Another major offline-RL strategy is to make the Q-function pessimistic on actions not supported by the dataset. Conservative Q-learning (CQL) adds a regularizer that lowers Q-values for actions sampled from a broad distribution while preserving Q-values on dataset actions. A simplified form is

$$ \min_ Q \alpha \left( \mathbb{E}_ {s\sim\mathcal{D},a\sim\mu(\cdot\mid s)}[Q(s,a)] - \mathbb{E}_ {s,a\sim\mathcal{D}}[Q(s,a)] \right) +\text{Bellman error}, $$

where $\mu$ might sample random actions or current-policy actions. The first term pushes down values for non-data actions; the second prevents pushing down the actual dataset actions too much. CQL is useful to remember because it represents the explicit-pessimism approach, while IQL represents the avoid-OOD-action-queries approach.

The common log-sum-exp version of the conservative penalty is

$$ \alpha \left( \mathbb{E}_ {s\sim\mathcal{D}} \left[\log\int\exp(Q(s,a)),da\right] - \mathbb{E}_ {(s,a)\sim\mathcal{D}}[Q(s,a)] \right). $$

For discrete actions, the integral becomes a sum. The log-sum-exp term is high when any action has a large Q-value, so minimizing it suppresses unsupported high values. The data-action term counterbalances this by keeping observed actions from being pushed down indiscriminately.

Conservatism is a bias on purpose. If it is too weak, the learned policy exploits value errors. If it is too strong, the method becomes behavior cloning with extra machinery and cannot improve much.

Conservative Off-Policy Evaluation

Before optimizing a policy, one can ask for a lower-bound estimate of a policy's value from offline data. Conservative off-policy evaluation tries to learn $\hat{Q}$ such that

$$ \mathbb{E}_ {a\sim\pi(\cdot\mid s)}[\hat{Q}(s,a)] \le \mathbb{E}_ {a\sim\pi(\cdot\mid s)}[Q^\pi(s,a)] $$

on the relevant states.
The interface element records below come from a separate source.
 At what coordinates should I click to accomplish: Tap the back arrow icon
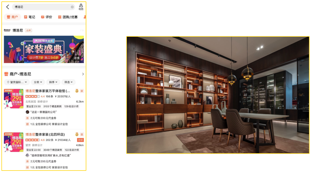[8, 7]
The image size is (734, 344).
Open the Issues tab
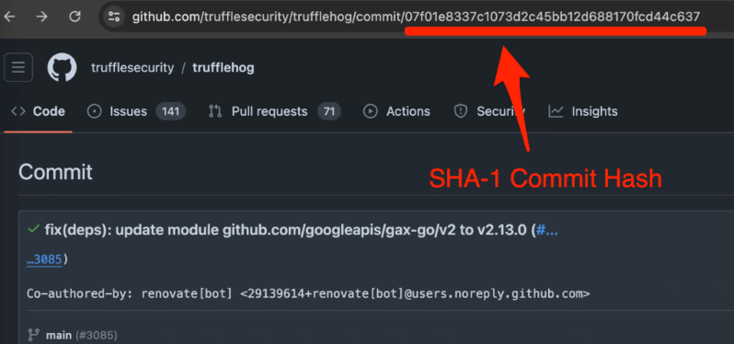coord(136,111)
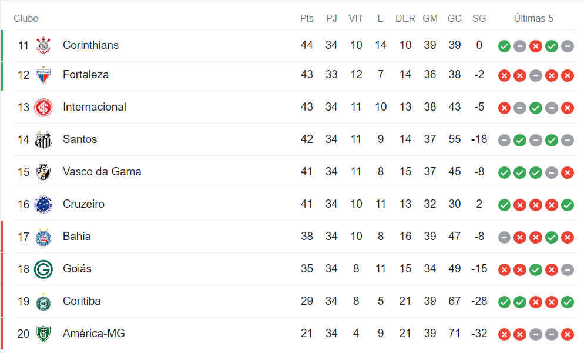Click the Internacional red crest
584x353 pixels.
point(43,108)
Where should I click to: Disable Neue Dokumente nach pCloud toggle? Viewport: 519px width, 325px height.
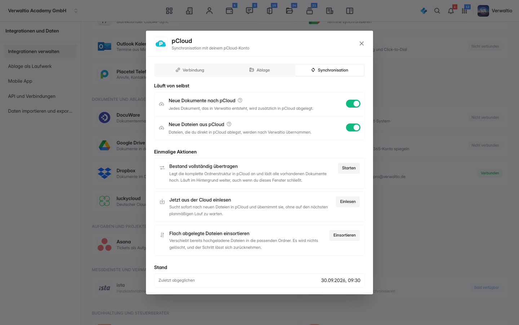click(353, 104)
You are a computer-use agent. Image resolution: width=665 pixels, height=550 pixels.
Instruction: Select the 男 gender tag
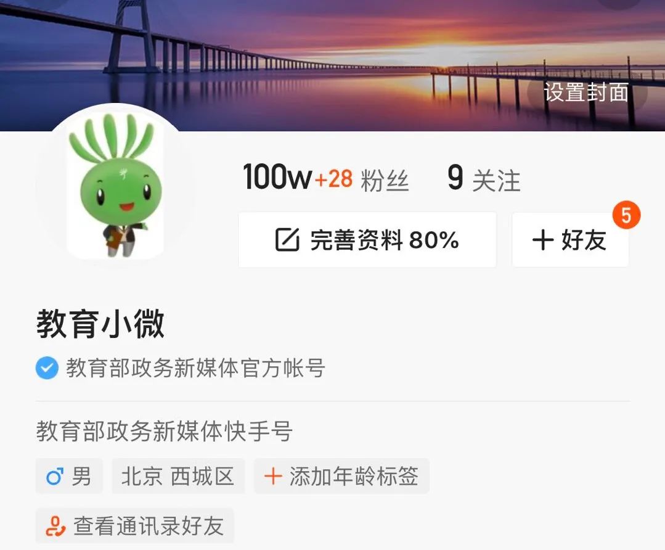coord(69,476)
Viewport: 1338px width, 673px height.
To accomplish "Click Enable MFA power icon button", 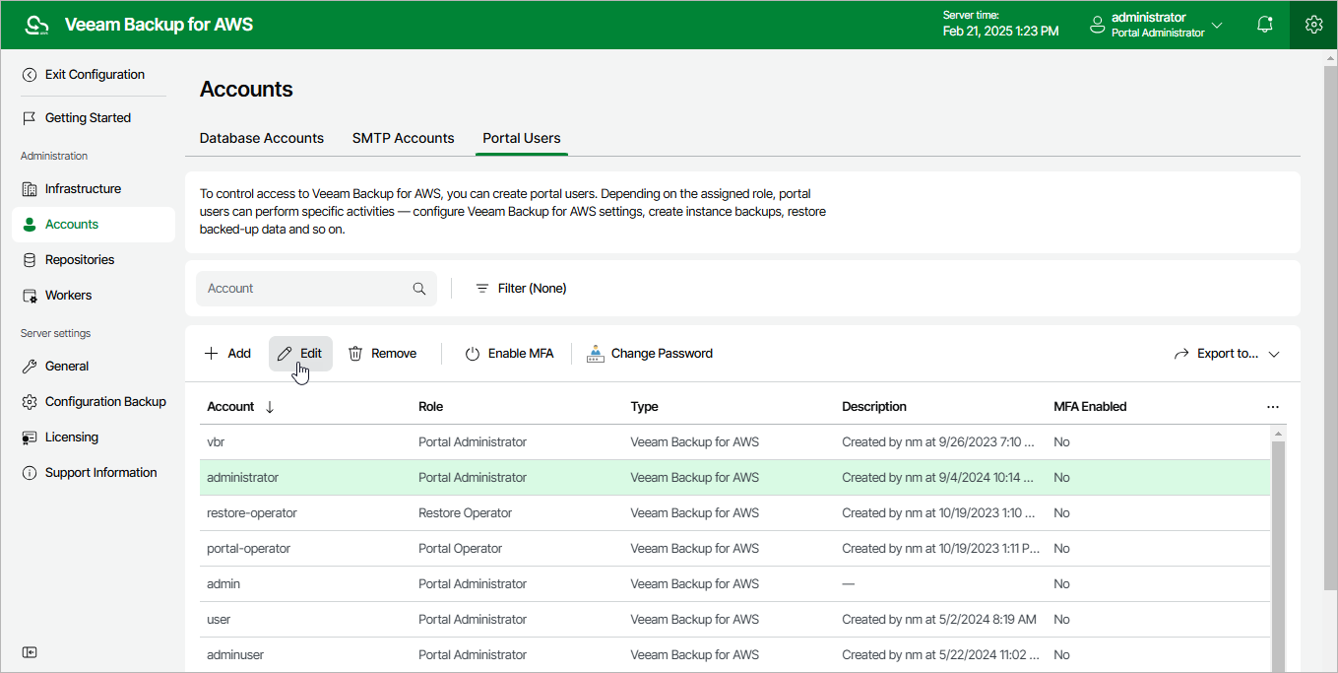I will 509,354.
This is useful because an underestimated policy value is safer than an overestimated one when no online correction is possible. CQL-style penalties can be viewed as pushing value estimation in this pessimistic direction.

Offline RL Method Map

Takeaways

Offline RL must balance improvement and conservatism. It should use reward information to outperform plain imitation, but it must avoid exploiting value errors on unsupported actions. Practical methods often constrain the policy toward data actions, lower OOD value estimates, or avoid OOD action queries entirely.